The epic works of Lasse Thoresen emerge between traditional folk music and art music. Celebrating 60 years in 2009, Thoresen has many years of sublime reception of his work from audiences, musicians and reviewers alike. The Bergen Philharmonic Orchestra give tribute to an exquisite orchestral composer with this powerful release.
To the Brother Peoples
For the first time the traditional instruments of Norway (Hardanger fiddle) and Sweden (nyckelharpa/keyed fiddle) meet up in a grand concerto. The work was commissioned by the 2005 Centenary maring the dissolution of the union between the two countries. The first movement Rammislagr is naturalistic magic written for Hardanger fiddle soloist with a folk dance tune from Setesdal. The characteristic uneaven metre is stomped by the whole orchestra at times, and in the orchestral image you can also hear the Norwegian national bird (white-throated dipper) and powerful elements of nature. The second movement is with the nyckelharpa as solo instrument and reflects the more continental Swedish aristocracy – including a quotation of Boccherini’s famous minuet. The Swedish royal anthem and the Norwegian national anthem meet in an orchestral turmoil, is war imminent? The third movement find the two soloists coexisting in the face of new dangers – are we amusing ourselves to death? So high, so low. It is time for the final whistle.

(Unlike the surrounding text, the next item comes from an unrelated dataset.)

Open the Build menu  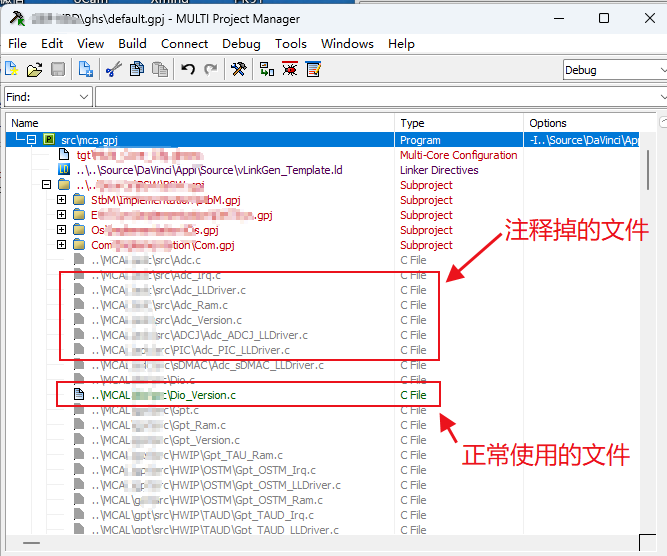coord(132,43)
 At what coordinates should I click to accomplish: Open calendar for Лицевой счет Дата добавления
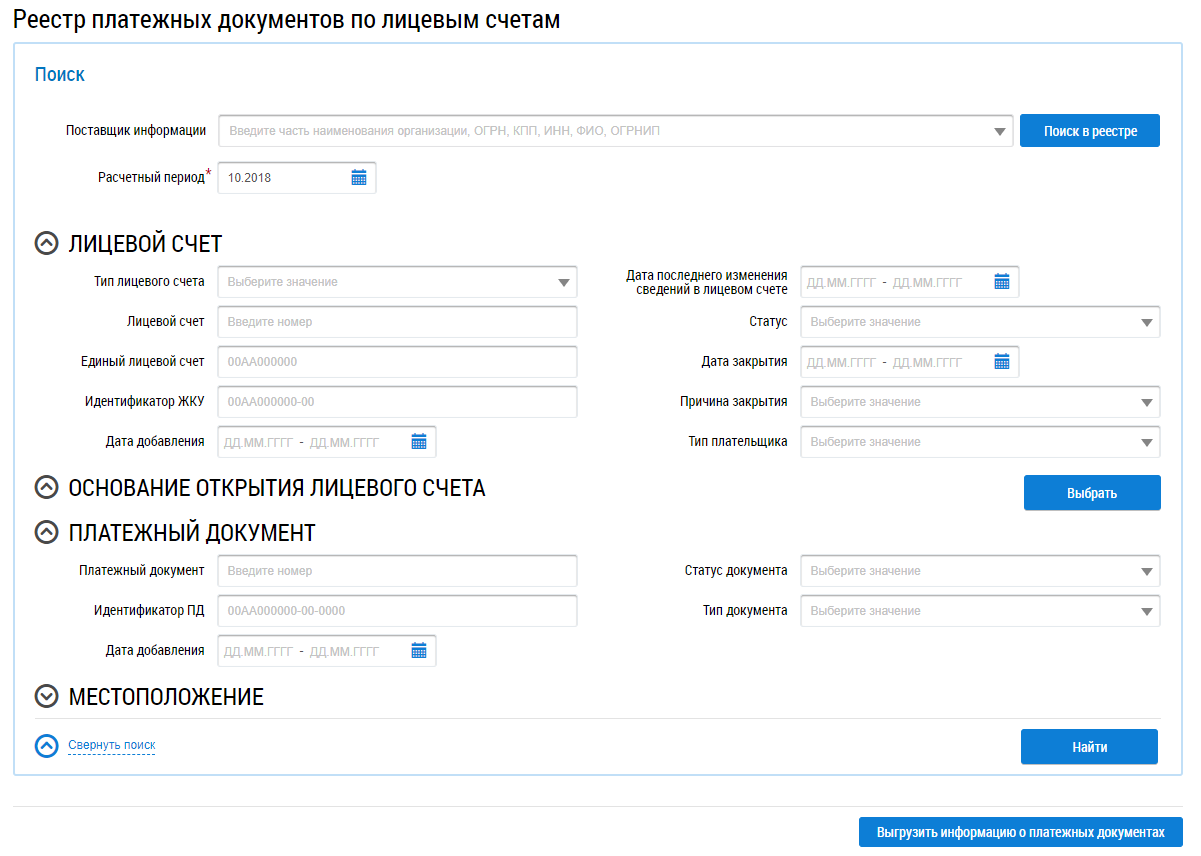pyautogui.click(x=419, y=442)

The Sun of Justice is a musical reflection on the founder of the Bahá’i religion Bahá’u’lláh (1817-1892) and his prophecy that life on earth will become harder before the true sun of justice rises. Musically this is expressed by ever-increasing intensity and dynamics. This symphonic poem is built around a melody from South America and contains references to several symphonic masters – like the Tuba Mirum of Berlioz’ Requiem, the sun rise motive from Strauss’ Also sprach Zarathustra and Bruckner’s Te Deum.
The Sami title means “Joik – come forth!” (the joik is the traditional Sami song/chant) and the music emerges from a joik-like melody. The joik encourages people to stand forth in the world with their song, their goodness and their strength. Behind the orchestra are placed two trombones which provide solo interpretation of the joik element. This material is subsequently used and transformed in many different ways, from birdsong-like patterns to isorhythmic structures at various tempi.